The Grand Junction Indian School opened its doors in 1886, becoming the seventh school in the federal system of residential boarding schools for Indigenous youth outside reservations. Located in the mountain west, the school was established just four years after the city of Grand Junction was founded. The school's purpose was to provide both academic and industrial education to Indigenous students, with the goal of improving their livelihoods on and off the reservations. However, this education also had a darker purpose: to erase Indigenous culture, causing immense damage to the ability of Indigenous peoples to maintain their languages and customs. Tragically, many students who attended the Grand Junction Indian School never returned home.
They were buried in school cemeteries, never to see their families again. To further their education, students were sent on “field trips” to work in local industry. A 1909 inspection report sent to the Office of Indian Affairs revealed that the school's heating and plumbing systems were in urgent need of repair and that the school engineer lacked the necessary experience to perform the work. In addition, enrollment was initially limited to children and eleven students were sent to Rocky Ford to work under the supervision of Charles Dagenette (a member of the Peoria tribe). Dagenette was a former student of the well-known Carlisle boarding school and then supervisor of Indigenous employment in Colorado. The Grand Junction Indian School prohibited students from speaking Indigenous languages, ensuring that children were dressed in Western clothing, and required them to worship according to Christian tradition.
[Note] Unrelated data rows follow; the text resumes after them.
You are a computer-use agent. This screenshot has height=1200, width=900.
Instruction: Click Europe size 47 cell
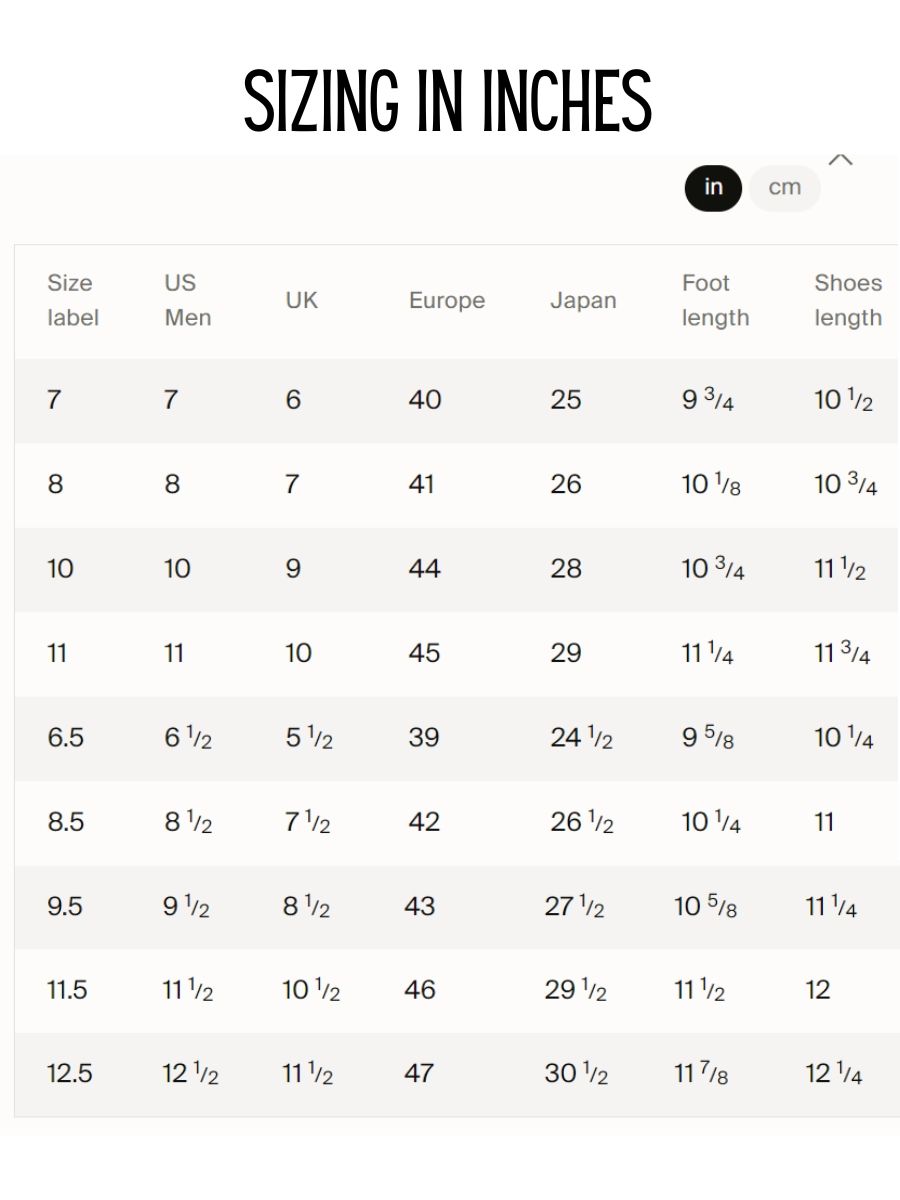click(x=419, y=1074)
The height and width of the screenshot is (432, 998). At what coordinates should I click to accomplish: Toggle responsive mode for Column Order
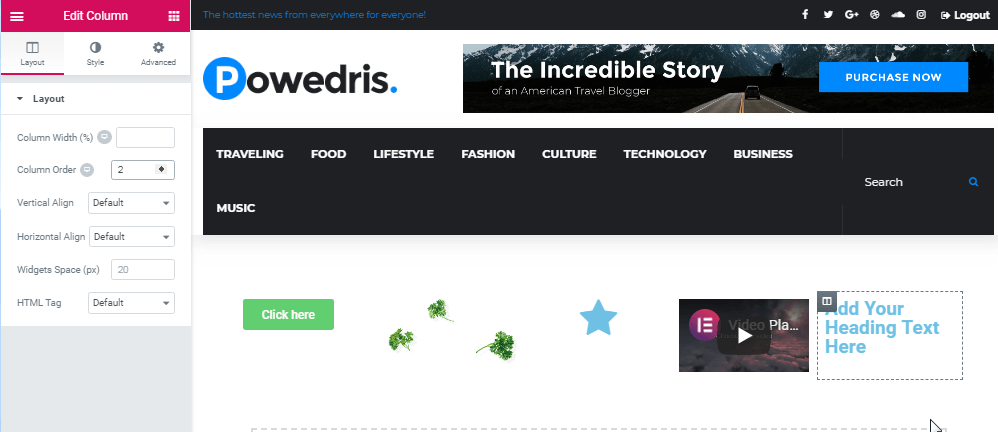pos(87,170)
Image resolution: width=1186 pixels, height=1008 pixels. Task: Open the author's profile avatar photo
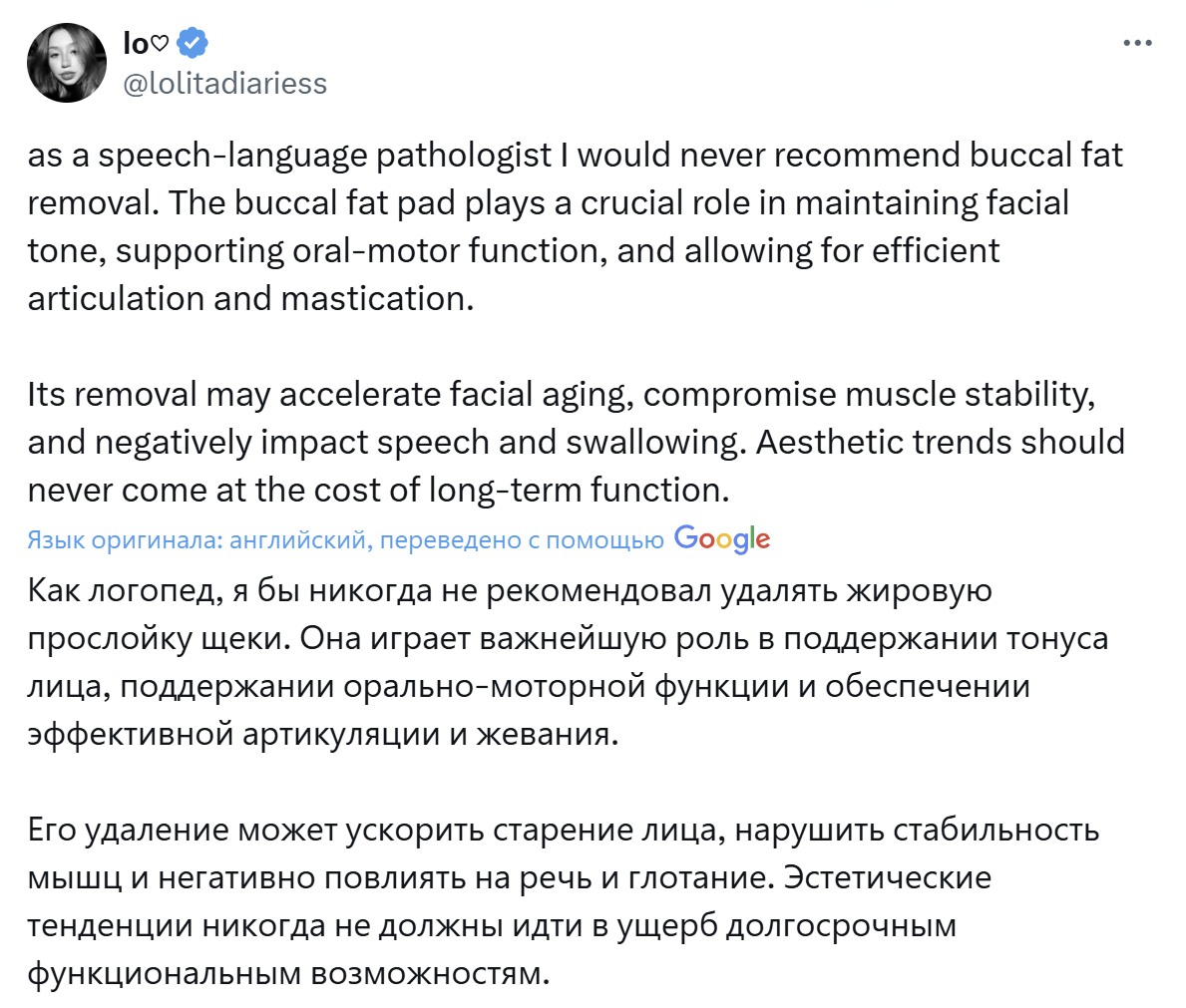(x=67, y=63)
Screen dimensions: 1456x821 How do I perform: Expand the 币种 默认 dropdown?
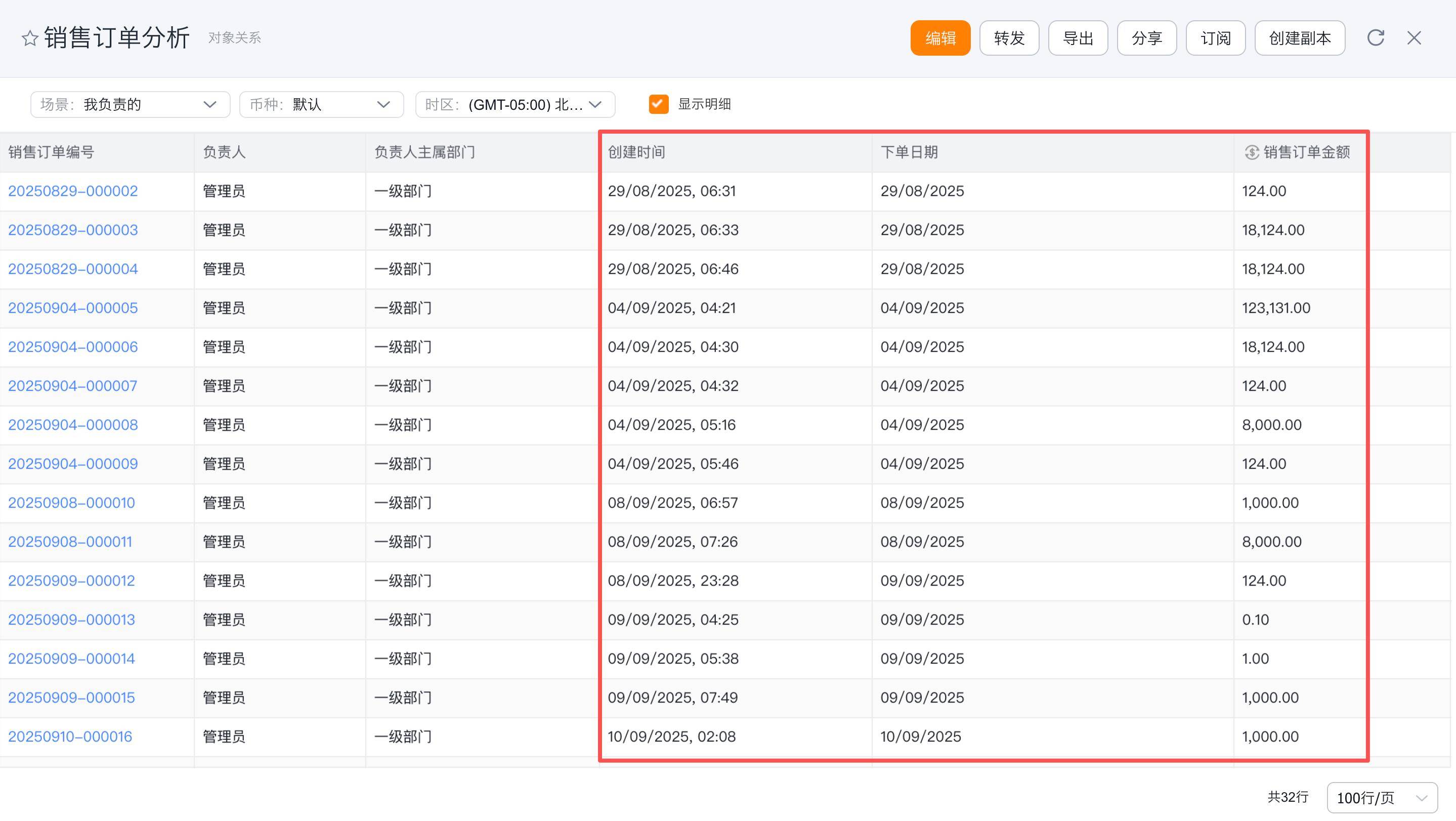point(321,105)
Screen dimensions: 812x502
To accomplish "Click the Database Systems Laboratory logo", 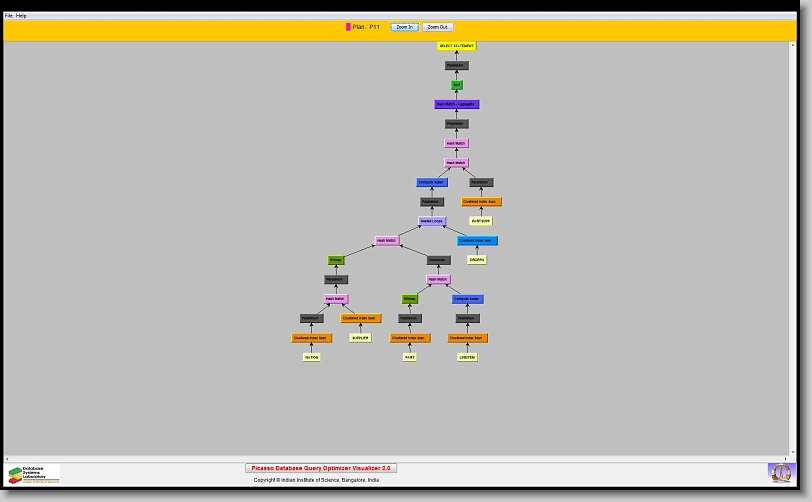I will (34, 474).
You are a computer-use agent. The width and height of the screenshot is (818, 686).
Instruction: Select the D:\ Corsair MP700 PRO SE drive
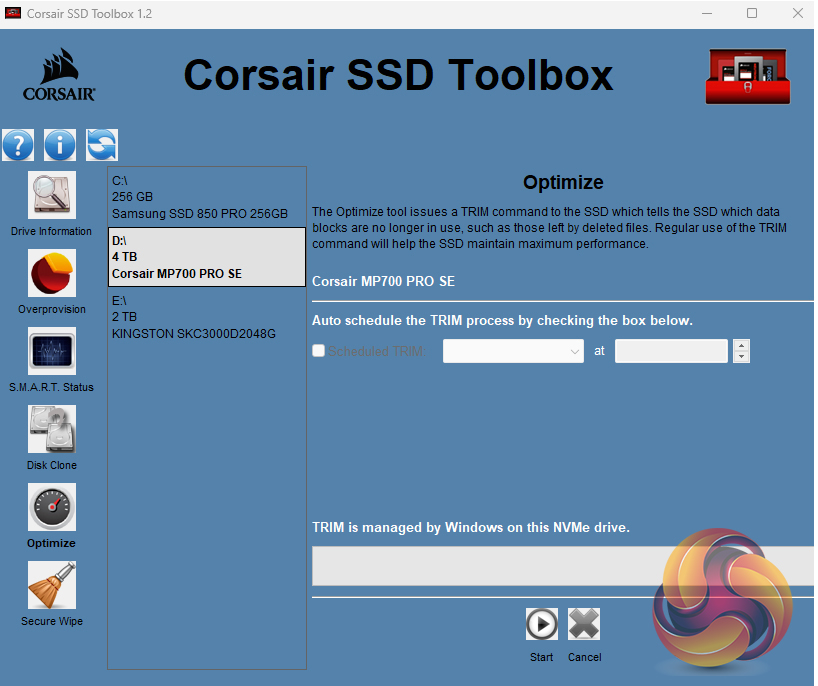(206, 257)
In 1921, after receiving permission from Congress to convert the dilapidated school into a nursing home, the state of Colorado rehabilitated the main buildings on the campus and opened the State School for Residences and Training for the Mentally Disabled. Today, organizations such as the University of Colorado Mesa, the Southern Ute Tribe and the Colorado Indian Affairs Commission are making efforts to find and preserve the cemetery and commemorate the experiences of Indigenous children at the Grand Junction Indian School.